Book bans undermine liberties
September 30, 2009
Freedom New Mexico
Very few pieces of American literature provide a better lesson of the absurdity and pointlessness of banning books as does “To Kill A Mockingbird.”
Harper Lee’s 1961 Pulitzer Prize-winning novel has been challenged and sometimes banned in school districts, mainly because of the use of racial slurs and the book’s “depiction of how blacks are treated by members of a racist white community in an Alabama town during the Depression,” according to the Marshall University library’s Web site section dedicated to banned books.
Both points of contention are central cogs in the story of attorney Atticus Finch’s defense of Tom Robinson, a black man wrongfully accused of raping a white woman. Indeed, the language and storyline drive home the message of the wrongs of racism.
This is Banned Books Week, which runs through Saturday.

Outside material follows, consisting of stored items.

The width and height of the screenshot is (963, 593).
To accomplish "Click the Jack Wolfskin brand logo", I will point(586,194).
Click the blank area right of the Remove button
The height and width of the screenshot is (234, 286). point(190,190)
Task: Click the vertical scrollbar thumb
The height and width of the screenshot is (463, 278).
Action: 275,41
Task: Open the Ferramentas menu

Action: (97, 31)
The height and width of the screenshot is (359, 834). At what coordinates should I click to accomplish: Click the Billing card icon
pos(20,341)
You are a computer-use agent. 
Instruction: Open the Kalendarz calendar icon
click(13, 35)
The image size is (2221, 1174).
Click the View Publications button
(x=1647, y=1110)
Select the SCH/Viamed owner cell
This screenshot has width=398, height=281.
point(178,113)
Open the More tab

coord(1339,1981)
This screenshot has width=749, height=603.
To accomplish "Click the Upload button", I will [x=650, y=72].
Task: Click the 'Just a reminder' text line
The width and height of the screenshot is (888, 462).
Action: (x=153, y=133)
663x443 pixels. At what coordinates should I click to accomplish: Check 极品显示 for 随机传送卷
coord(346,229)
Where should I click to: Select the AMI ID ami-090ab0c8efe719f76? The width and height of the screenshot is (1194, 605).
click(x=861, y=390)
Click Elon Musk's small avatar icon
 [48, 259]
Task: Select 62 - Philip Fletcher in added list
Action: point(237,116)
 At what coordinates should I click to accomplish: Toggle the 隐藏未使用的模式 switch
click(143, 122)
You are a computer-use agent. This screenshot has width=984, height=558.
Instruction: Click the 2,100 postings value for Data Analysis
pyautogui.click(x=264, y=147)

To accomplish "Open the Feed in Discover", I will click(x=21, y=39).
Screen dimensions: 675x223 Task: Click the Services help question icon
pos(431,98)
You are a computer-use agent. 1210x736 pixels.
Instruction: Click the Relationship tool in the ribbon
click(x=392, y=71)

According to the American Library Association, the week “is an annual event celebrating the freedom to read and the importance of the First Amendment. ... (The event) highlights the benefits of free and open access to information while drawing attention to the harms of censorship by spotlighting actual or attempted bannings of books across the United States.”
One of the more ridiculous incidents posted on the Marshall site involves “Notre Dame vs. The Klan: How the Fighting Irish Defeated The Ku Klux Klan,” by Todd Tucker.
A student employee at Indiana University-Purdue University at Indianapolis was found guilty by school administrators of racial harassment simply for reading in a public area the historical tome, which recounts Notre Dame students’ confrontation with Klan members.
The student contacted the local branch of the American Civil Liberties Union, and the school backed off.
We agree with Joan E. Bertin, executive director of the National Coalition Against Censorship, who wrote Monday for The Huffington Post: “Of course, parents have certain rights to direct their children’s education. What we oppose is the effort of one parent or a group of parents to make decisions about what other people’s children may read. The First Amendment gives all parents the right to make choices about their children’s education.”
Banned Books Week is another reminder that, as a society, we would be much better off if we spent less time trying to shield others from what we personally perceive as detrimental, and instead invested in efforts to respect and understand individual freedom and liberty.